═════ RECORD EXTRACTS

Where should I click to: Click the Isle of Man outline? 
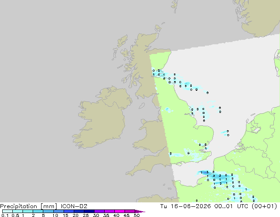142,106
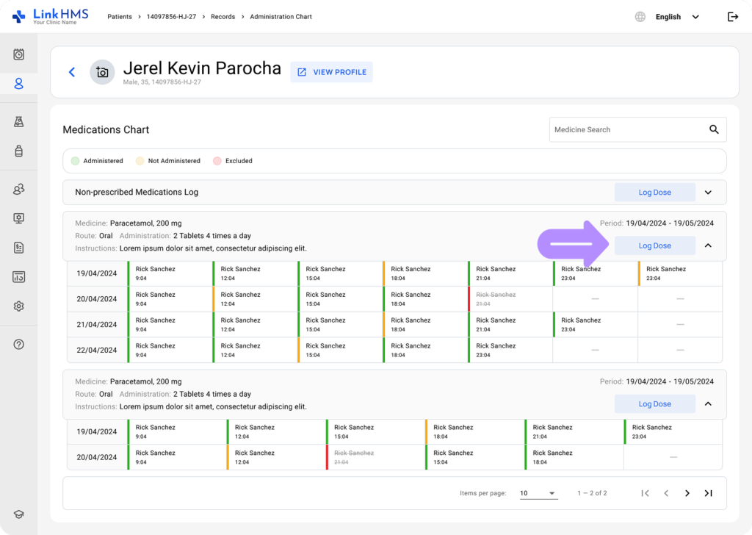Click the green Administered legend swatch
Screen dimensions: 752x535
(75, 161)
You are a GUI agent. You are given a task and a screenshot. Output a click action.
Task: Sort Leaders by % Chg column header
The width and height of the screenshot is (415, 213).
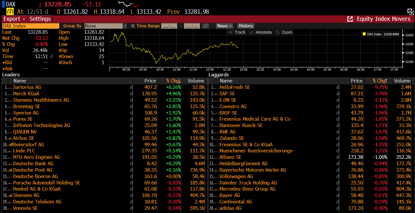(x=173, y=81)
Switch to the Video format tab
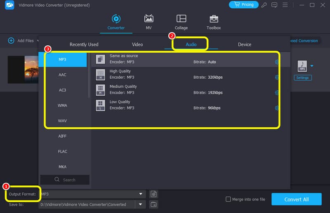The width and height of the screenshot is (330, 213). coord(137,44)
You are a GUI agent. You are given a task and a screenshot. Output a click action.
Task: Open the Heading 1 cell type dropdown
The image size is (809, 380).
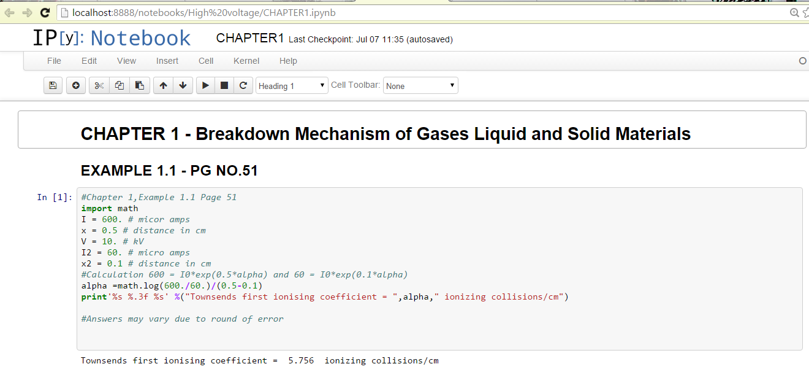point(292,86)
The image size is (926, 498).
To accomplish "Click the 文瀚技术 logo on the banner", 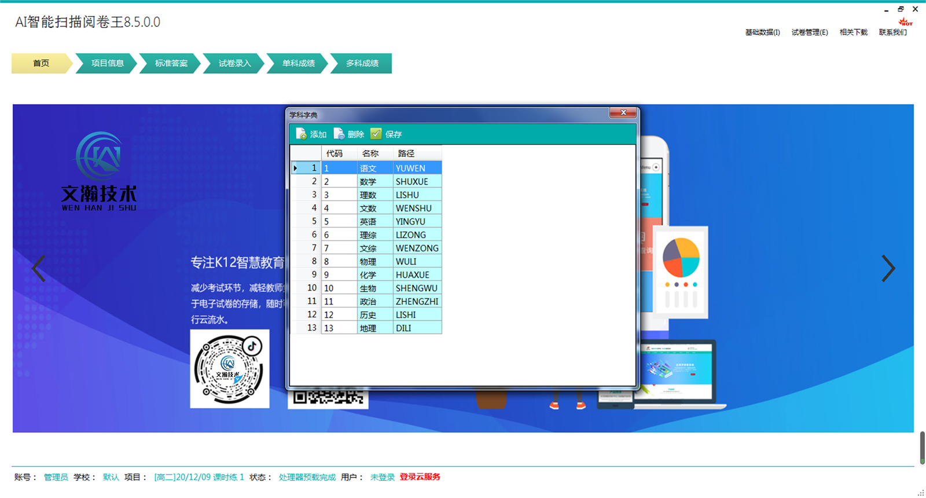I will click(100, 172).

══════════

INSTRUCTIONS TO FOLLOW
Only lines belong in the copy, not pictures: write out exactly the lines of the records from the first through the one holding "Task: Sort Leaders by % Chg column header".

ANSWER TO THE EXERCISE
Where should I click to: Click the Isle of Man outline? 
142,106
Click the green Administered legend swatch
Screen dimensions: 752x535
(75, 161)
You are a GUI agent. You are given a task and a screenshot. Output a click action.
Task: Sort Leaders by % Chg column header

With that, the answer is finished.